“Why Can’t a Woman be More Like a Man?”

“Why, in fact, are there so few women in the high echelons of academic math and in the physi­cal sciences?”

Christina Hoff Sommers in The American:

Women now earn 57 percent of bachelors degrees and 59 percent of masters degrees. According to the Survey of Earned Doctorates, 2006 was the fifth year in a row in which the majority of research Ph.D.’s awarded to U.S. citizens went to women. Women earn more Ph.D.’s than men in the humanities, social sciences, education, and life sciences. Women now serve as presidents of Harvard, MIT, Princeton, the University of Pennsylvania, and other leading research universities. But elsewhere, the figures are different. Women comprise just 19 percent of tenure-track professors in math, 11 percent in physics, 10 percent in computer science, and 10 percent in electrical engineering. And the pipeline does not promise statistical parity any time soon: women are now earning 24 percent of the Ph.D.’s in the physical sciences—way up from the 4 percent of the 1960s, but still far behind the rate they are winning doctorates in other fields. “The change is glacial,” says Debra Rolison, a physical chemist at the Naval Research Laboratory.

Rolison, who describes herself as an “uppity woman,” has a solution. A popular anti–gender bias lecturer, she gives talks with titles like “Isn’t a Millennium of Affirmative Action for White Men Sufficient?” She wants to apply Title IX to science education. Title IX, the celebrated gender equity provision of the Education Amendments Act of 1972, has so far mainly been applied to college sports.
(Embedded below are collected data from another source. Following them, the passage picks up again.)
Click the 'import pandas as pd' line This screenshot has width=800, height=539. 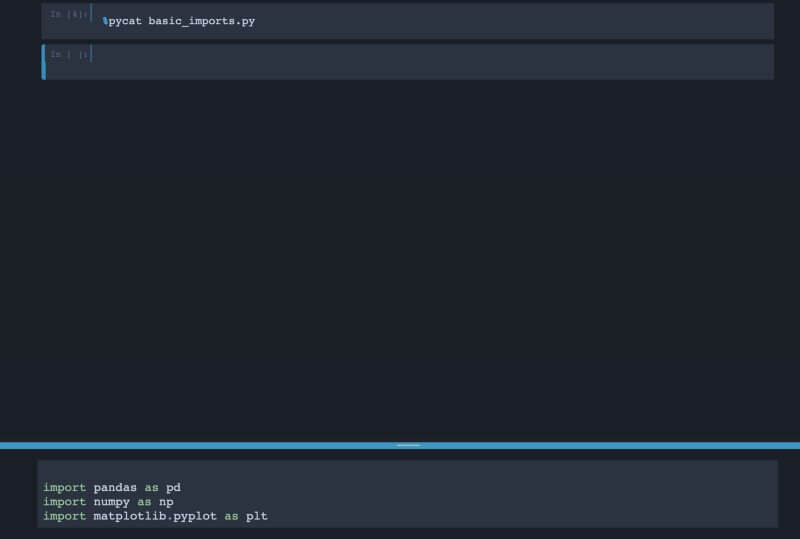tap(111, 488)
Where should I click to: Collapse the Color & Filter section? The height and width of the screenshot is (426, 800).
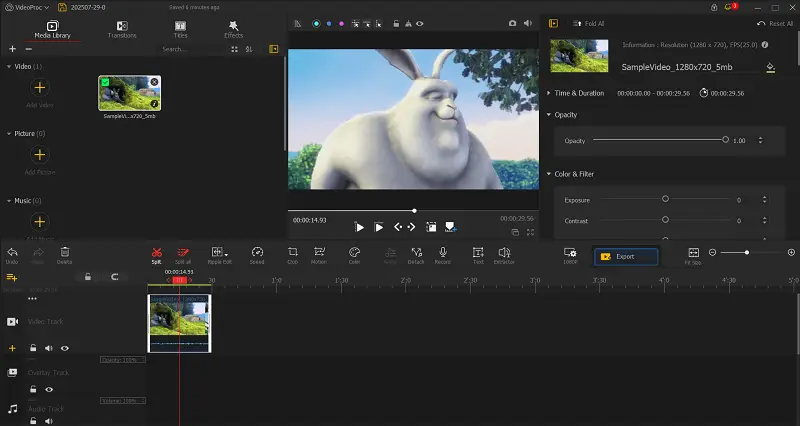pos(548,174)
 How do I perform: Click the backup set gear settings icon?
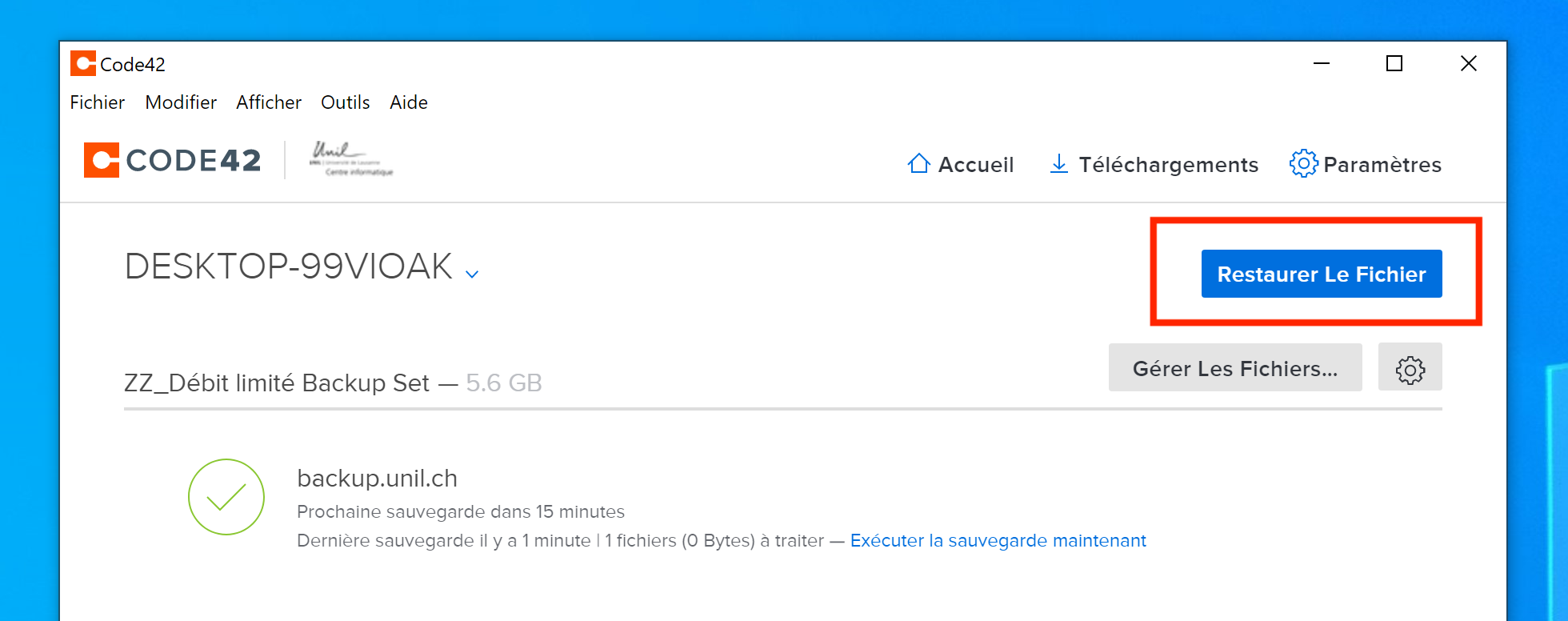[1410, 368]
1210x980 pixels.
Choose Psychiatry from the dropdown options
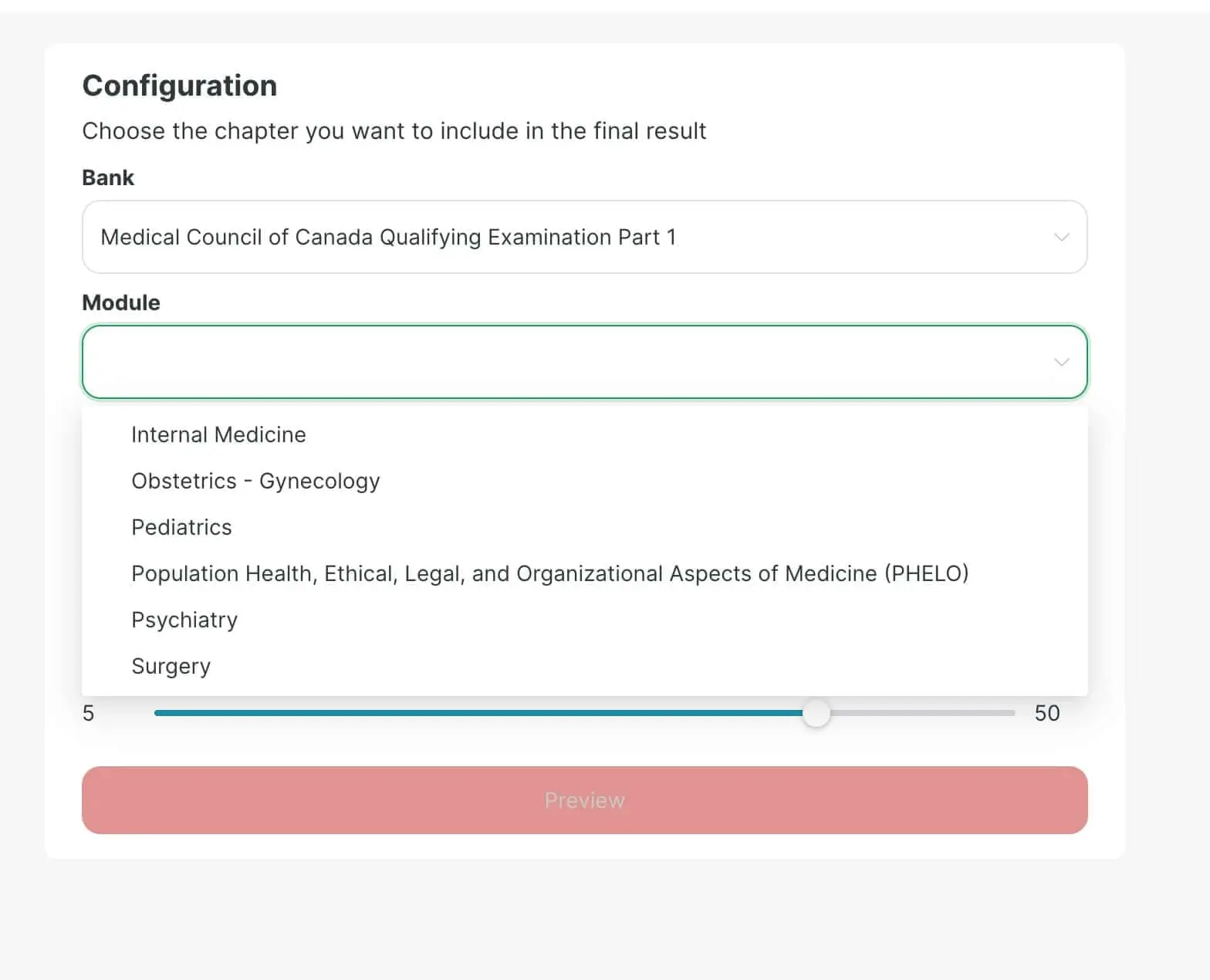[184, 620]
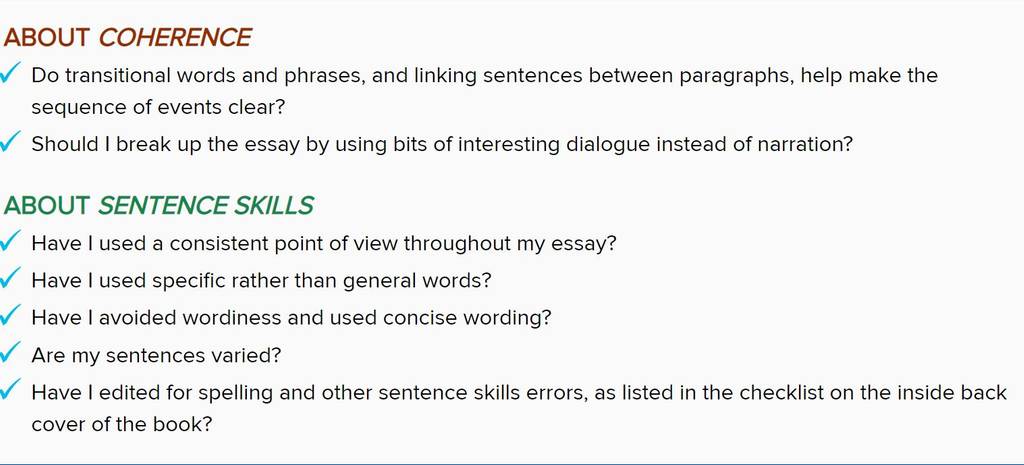Image resolution: width=1024 pixels, height=465 pixels.
Task: Select the italic green SENTENCE SKILLS heading text
Action: (x=206, y=206)
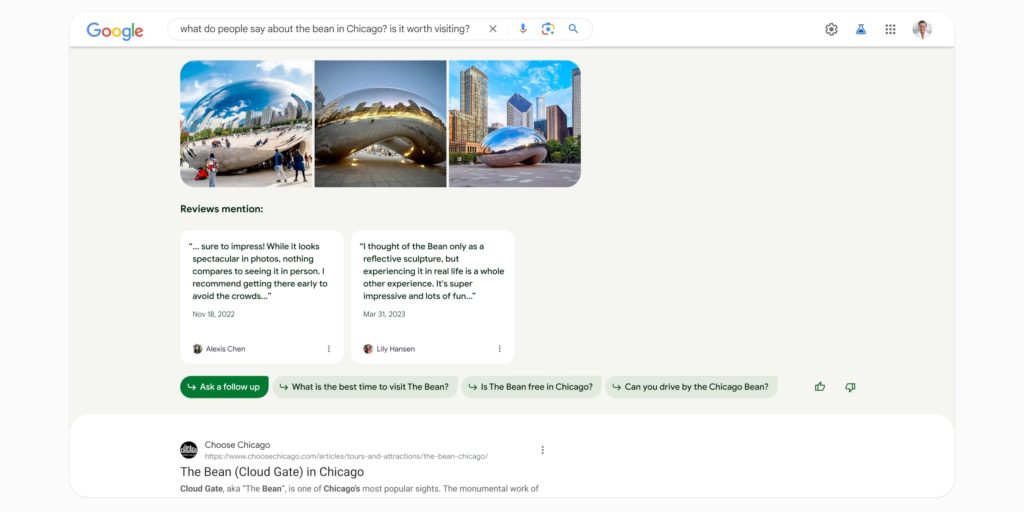Open the Google apps grid
Image resolution: width=1024 pixels, height=512 pixels.
click(890, 30)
But the measure is not limited to sports. It provides, “No person in the United States shall, on the basis of sex…be denied the benefits of…any education program or activity receiving federal financial assistance.”

Harvard’s legendary Math 55 class does not look like America. The class roster at semester’s end? ‘45 percent Jewish, 18 percent Asian, 100 percent male.’

While Title IX has been effective in promoting women’s participation in sports, it has also caused serious damage, in part because it has led to the adoption of a quota system. Over the years, judges, Department of Education officials, and college administrators have interpreted Title IX to mean that women are entitled to “statistical proportionality.” That is to say, if a college’s student body is 60 percent female, then 60 percent of the athletes should be female—even if far fewer women than men are interested in playing sports at that college. But many athletic directors have been unable to attract the same proportion of women as men. To avoid government harassment, loss of fund­ing, and lawsuits, they have simply eliminated men’s teams. Although there are many factors affecting the evolution of men’s and women’s college sports, there is no question that Title IX has led to men’s participation being calibrated to the level of women’s interest. That kind of cal­ibration could devastate academic science.

Departments of physics, math, chemis­try, engineering, and computer science have remained traditional, rigorous, competitive, relatively meritocratic, and under the control of no-nonsense professors dedicated to objec­tive standards. All that may be about to change.

[Emphasis mine.]

According to Sommers, the movement seems based on self-serving research performed by aggrieved parties.

Oh, I just love this:

MIT biologist Nancy Hopkins, an effective leader of the science equity campaign (and a prominent accuser of Harvard president Lawrence Summers when he committed the solecism of suggesting that men and women might have different propensities and aptitudes), points to the hidden sexism of the obsessive and competitive work ethic of institutions like MIT.

“It is a system,” Hopkins says, “where winning is everything, and women find it repulsive.”

Women find it repulsive? Isn’t that, in and of itself, a statement that women are indeed different than men?

Via Glenn Reynolds.

One Response to ““Why Can’t a Woman be More Like a Man?””

  1. walker Says:

    This is just silly. Plainly silly. Winning is everything? Huh? Did I sleep through grad school? And have these women EVER met other women? Talk about some nasty mean competitiveness.

    Look, girls are not boys. Sucks really as I’m a more boy-like girl than a girl-like girl. I wanted to believe that in the right environment boys and girls can excel equally in math and science but I have a girl who rocks in sports and reading and handwriting and a boy that would rather contemplate the ways to use the magnetic field to power our electrical addictions.

    Now having said that, I didn’t grok science until I was a junior in college. And even then just the little sliver that I fell in love with. From that love, a larger understanding grew.

    Our schools are WRETCHED at teaching science. And even worse at teaching it to girls. It either clicks internally to go and get the understanding or it doesn’t. IMO

    No, instituting a quota system is INCREDIBLY backwards. Celebrating the women that are in science is what is needed. And I don’t mean things like throwing them a party. I mean just accepting them for what they CAN and DO contribute. And don’t take the time to question if they are gay. Or why they don’t have kids. Or why they leave the field to raise kids. Just let it be. And appreciate them. I’ve never felt unwelcome in a room full of men when we got started talking science. Though I am sure I scared a few of them. Wimps!